I do think that none of the technical discussion brought to
demonstrate the pros and the cons of the language really matter.

Ciao,

Fabio De Francesco
 
J

Julie

fabio said:
It seems to me that C++ makes you fast to write the code and then
often hardly to read it for maintenance.

Not to mention how much time it is needed to spend with a debugger
just to find out that you made a silly error for a lack of attention.

I'm still learning C++ and I like it very much, but the
above-mentioned thoughts are some of the main reasons I sometimes
would prefer some other language where, for example (Ada95) you can't
either add an integer and/to a float or move a value too big/little to
a variable with range constraints because the compiler stops you
before it is too late.

I think that C++ will surely survive because it is a powerful
language, a lot of good professionals are out there, billions of lines
of good code have already been written and someone has to maintain and
improve them. Not to forget that there are many useful well-done
libraries that make an easier life for developers.

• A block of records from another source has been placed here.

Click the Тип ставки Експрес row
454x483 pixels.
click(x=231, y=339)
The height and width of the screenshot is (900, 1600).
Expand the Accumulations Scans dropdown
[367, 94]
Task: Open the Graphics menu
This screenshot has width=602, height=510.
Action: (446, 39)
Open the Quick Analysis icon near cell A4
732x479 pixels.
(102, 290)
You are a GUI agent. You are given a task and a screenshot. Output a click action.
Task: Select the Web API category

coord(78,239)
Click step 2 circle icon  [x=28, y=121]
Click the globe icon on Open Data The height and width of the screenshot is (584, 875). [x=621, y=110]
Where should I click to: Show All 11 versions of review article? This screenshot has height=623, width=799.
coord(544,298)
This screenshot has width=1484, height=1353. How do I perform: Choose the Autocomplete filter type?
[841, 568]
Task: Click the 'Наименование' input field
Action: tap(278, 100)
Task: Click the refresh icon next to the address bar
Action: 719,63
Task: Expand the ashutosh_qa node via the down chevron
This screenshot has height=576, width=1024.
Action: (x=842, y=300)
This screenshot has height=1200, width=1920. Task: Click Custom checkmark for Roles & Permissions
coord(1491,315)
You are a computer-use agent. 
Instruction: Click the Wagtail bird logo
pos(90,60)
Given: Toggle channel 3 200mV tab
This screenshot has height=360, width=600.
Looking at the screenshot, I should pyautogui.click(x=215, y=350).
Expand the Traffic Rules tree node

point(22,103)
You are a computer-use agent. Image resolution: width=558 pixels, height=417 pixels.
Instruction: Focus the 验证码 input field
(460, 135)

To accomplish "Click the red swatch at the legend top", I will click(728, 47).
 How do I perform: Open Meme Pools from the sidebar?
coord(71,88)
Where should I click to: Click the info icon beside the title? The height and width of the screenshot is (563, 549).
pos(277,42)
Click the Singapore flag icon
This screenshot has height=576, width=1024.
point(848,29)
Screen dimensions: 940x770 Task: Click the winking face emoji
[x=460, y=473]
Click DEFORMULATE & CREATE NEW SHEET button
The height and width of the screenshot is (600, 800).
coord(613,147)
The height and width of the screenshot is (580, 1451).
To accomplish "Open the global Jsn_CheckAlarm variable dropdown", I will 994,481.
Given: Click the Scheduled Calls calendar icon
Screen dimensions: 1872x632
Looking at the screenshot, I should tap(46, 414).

These are enough reasons to keep the C++ market and the language
itself alive and kicking.
I do think that none of the technical discussion brought to
demonstrate the pros and the cons of the language really matter.

Ciao,

Fabio De Francesco

If XP (extreme programming) catches on, one of the biggest impediments to
long-term C++ growth or constant market share will lie with the ability of
tools to facilitate refactoring and other similar XP practices. From what I
can tell, the biggest impediment to such tools is the preprocessor -- lose
that, and C++ may enjoy a much longer (and broader) life than with it.
 
J

JKop

fabio de francesco posted:

I'm still learning C++ and I like it very much, but the
above-mentioned thoughts are some of the main reasons I sometimes
would prefer some other language where, for example (Ada95) you can't
either add an integer and/to a float or move a value too big/little to
a variable with range constraints because the compiler stops you
before it is too late.


int main()
{
float cat = 45.6;

int dog = 72;

int blah = cat + dog;
}


All compilers I know of give a warning.


-JKop
 
F

fabio de francesco

JKop said:
fabio de francesco posted:




int main()
{
float cat = 45.6;

int dog = 72;

int blah = cat + dog;
}


All compilers I know of give a warning.

A warning about an action doesn't mean that you can't do it and often
it passes unnoticed. Anyway that was just an example of many different
problems that can be caught while compiling, like the range checking
and some more features that make you to avoid problems.

I don't want to make any comparison between these ( C++ and Ada95 )
languages, because many professionals have already written about this
issue, and as far as I am concerned I like both them.